● Passage to read
□ □ □
On Wednesday June 16 the participants gathered for drinks at Wolfart Project Spaces in Rotterdam. We chose this location on purpose: Wolfart is located in the heart of the impoverished boroughs of Rotterdam South, which is characterized (or perhaps better: stigmatized) by its crime rate and its ethnic mix. It’s not really special in my view (I’ve been living in such a neighborhood myself for the past five years and before that lived in a similar neighborhood in Antwerp) but it’s a good place start a discussion on politics. Frans-Willem and I chose this location to make sure that the conference would not be restricted to the academic settings to which most of us are used to, and to allow for a possibility of interaction between our participants and the locals. In addition, we purchased all our food and drinks from local shop owners.

Following the opening reception we screened Katarina Zdjelar’s new video work, We need to have a civil conscious and basta (2010). The work zooms in on the formation of a political party in Naples in March this year. Zdjelar’s camera registers the discussions during crucial meeting, during which they are deciding if they are to become a political party or not. Rather than evolving around participant standpoints, concrete proposals, agreements and disagreements, the piece looks at the moment of transition, in which a citizen-enthusiast becomes a politician. The wonderful aspect of this work is that, instead of focusing on the speakers that advocate the political turn the organization is about to make, the camera registers the facial expressions of the listeners.

On June 17 the conference participants moved to Utrecht by train. In the morning there were three sessions in which participants presented their papers (“re-reading theory”, “world and the political”, and “acting and waiting”). We had lunch in the garden at the Trans 10 (which is where my office is) and then went on with a tight program of three lectures.

The first of these was the opening lecture by Frans-Willem Korsten (Professor of Literature and Society at the Erasmus University Rotterdam - University Leiden): “Defining the political moment: finality and goal with Chrétien, Aquinas, and Marsilius of Padua.” In his lecture Frans-Willem went back to an historical period, between 1170 and 1325, in which the political moment was explored in literature and theory, including the distinction between politics and the political. He explored the ideas of Aquinas and Marsilius of Padua and argued, through a critical reading of the story Perceval by Chrétien, that the political can best be defined on the basis of our sensing the world for its conflicts. Moreover, one should not be too afraid of instrumentality, but accept that fact that in both politics and the political people have goals. These should be checked however, by forms of finality.
□ □ □
● Stored data
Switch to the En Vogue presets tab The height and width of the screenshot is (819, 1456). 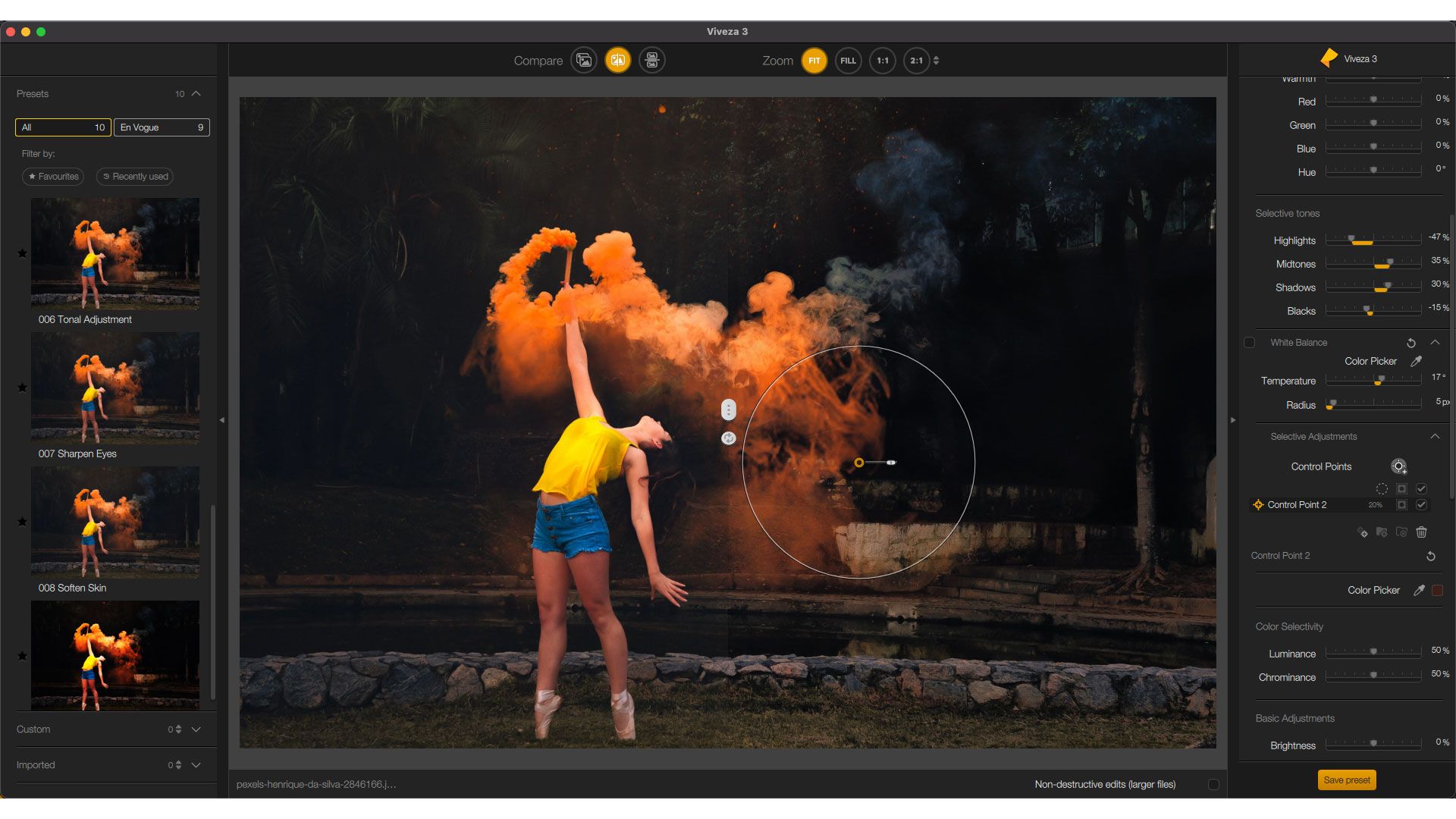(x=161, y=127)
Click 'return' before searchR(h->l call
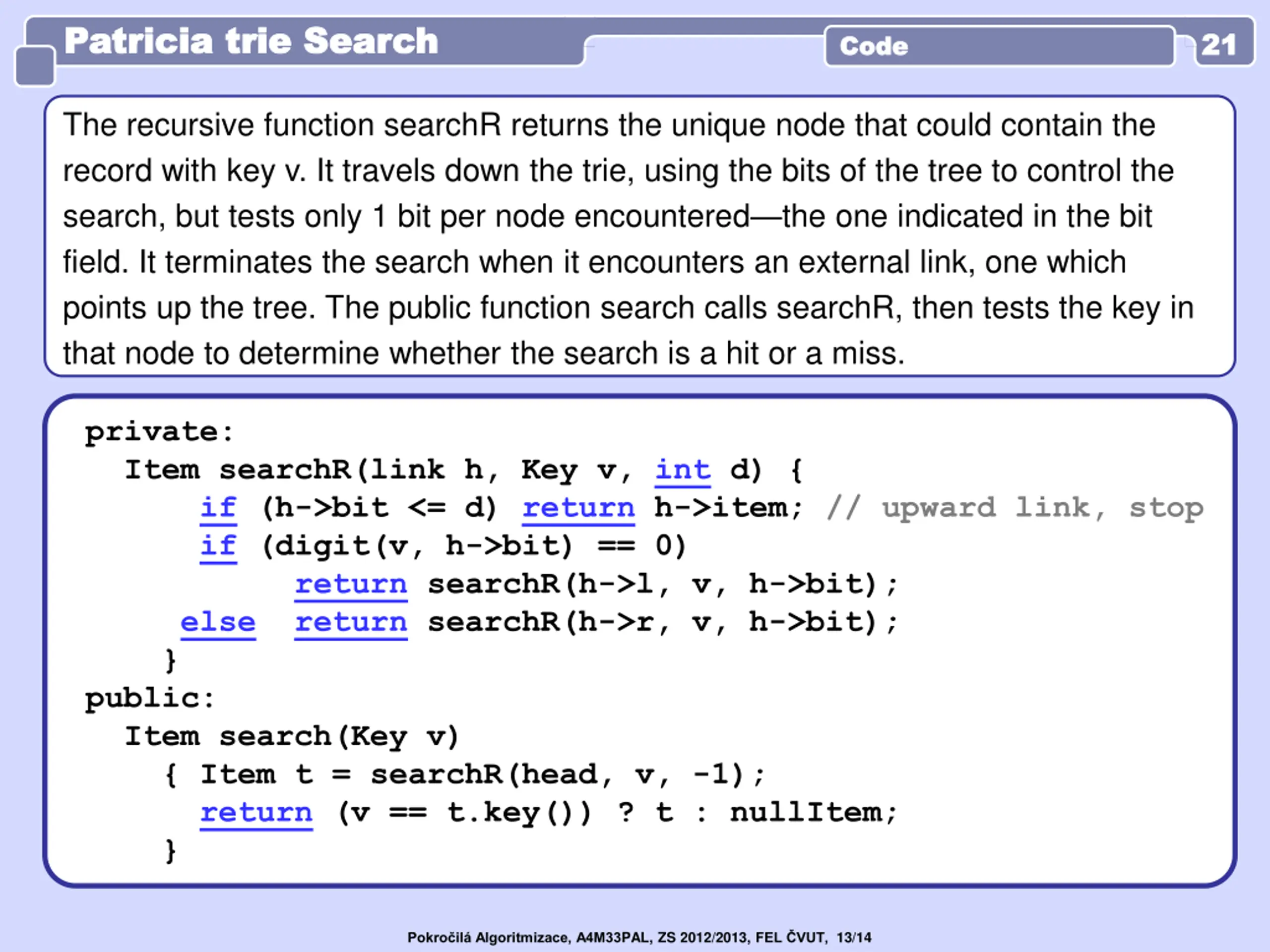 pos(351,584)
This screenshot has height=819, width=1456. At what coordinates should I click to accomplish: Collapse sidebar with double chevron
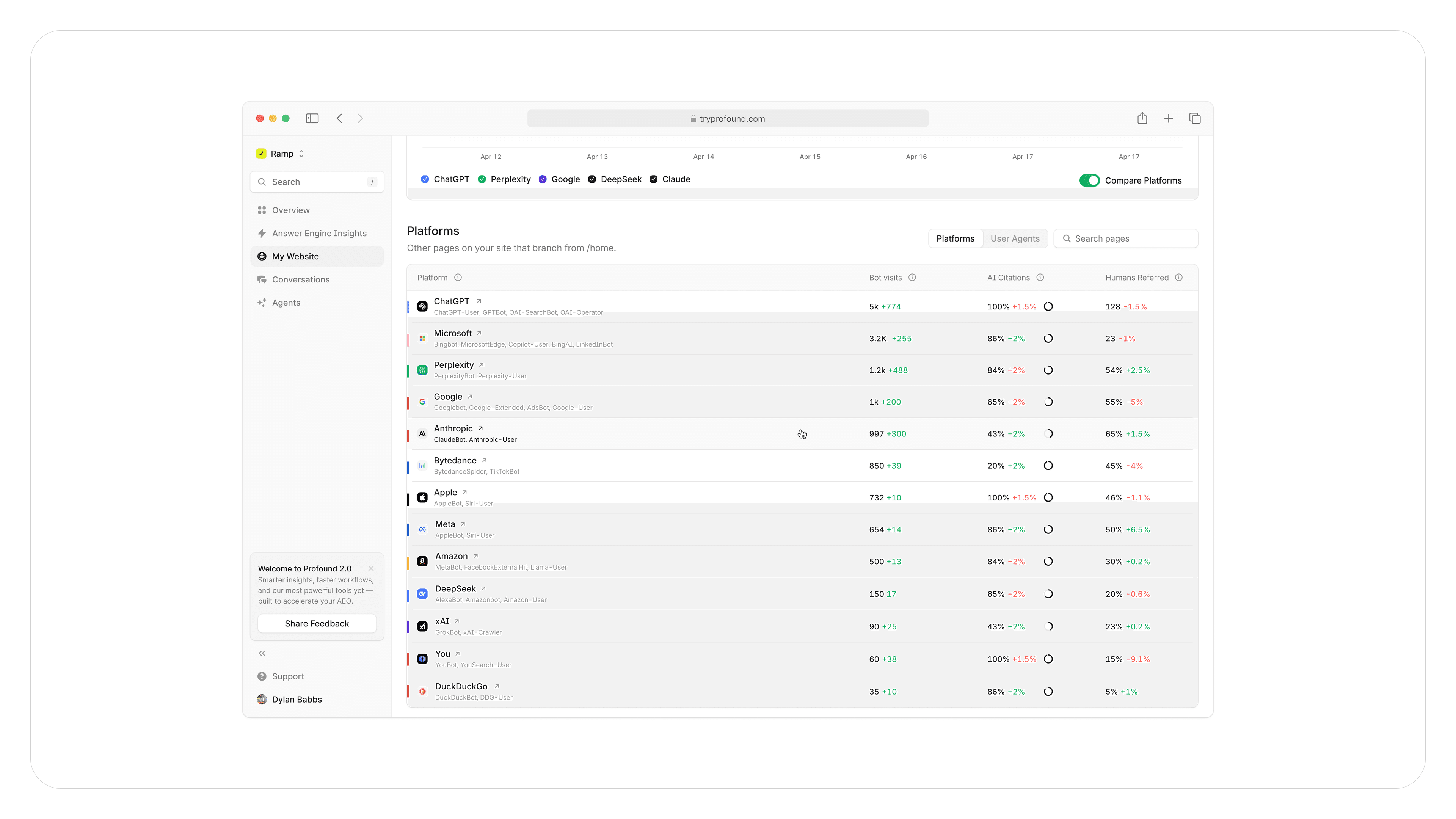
□ □ □
● Written tasks
- 1) Using the conference report, decide whether each statement agrees with it: (a) On June 17 the participants traveled to Utrecht by train. (b) In Zdjelar's video, the camera mainly follows the speakers who argue for the political turn. (c) The food and drinks were purchased from local shop owners. For each statement, answer yes or no and quote the words of the report that settle it.
- 2) Repeat word for word the part of the conference report that runs from "Following the opening" to "of the listeners.".

● Task-by-task outputs
- 1)
(a) Yes: "On June 17 the conference participants moved to Utrecht by train."
(b) No: "instead of focusing on the speakers that advocate the political turn the organization is about to make, the camera registers the facial expressions of the listeners."
(c) Yes: "we purchased all our food and drinks from local shop owners."

- 2)
Following the opening reception we screened Katarina Zdjelar’s new video work, We need to have a civil conscious and basta (2010). The work zooms in on the formation of a political party in Naples in March this year. Zdjelar’s camera registers the discussions during crucial meeting, during which they are deciding if they are to become a political party or not. Rather than evolving around participant standpoints, concrete proposals, agreements and disagreements, the piece looks at the moment of transition, in which a citizen-enthusiast becomes a politician. The wonderful aspect of this work is that, instead of focusing on the speakers that advocate the political turn the organization is about to make, the camera registers the facial expressions of the listeners.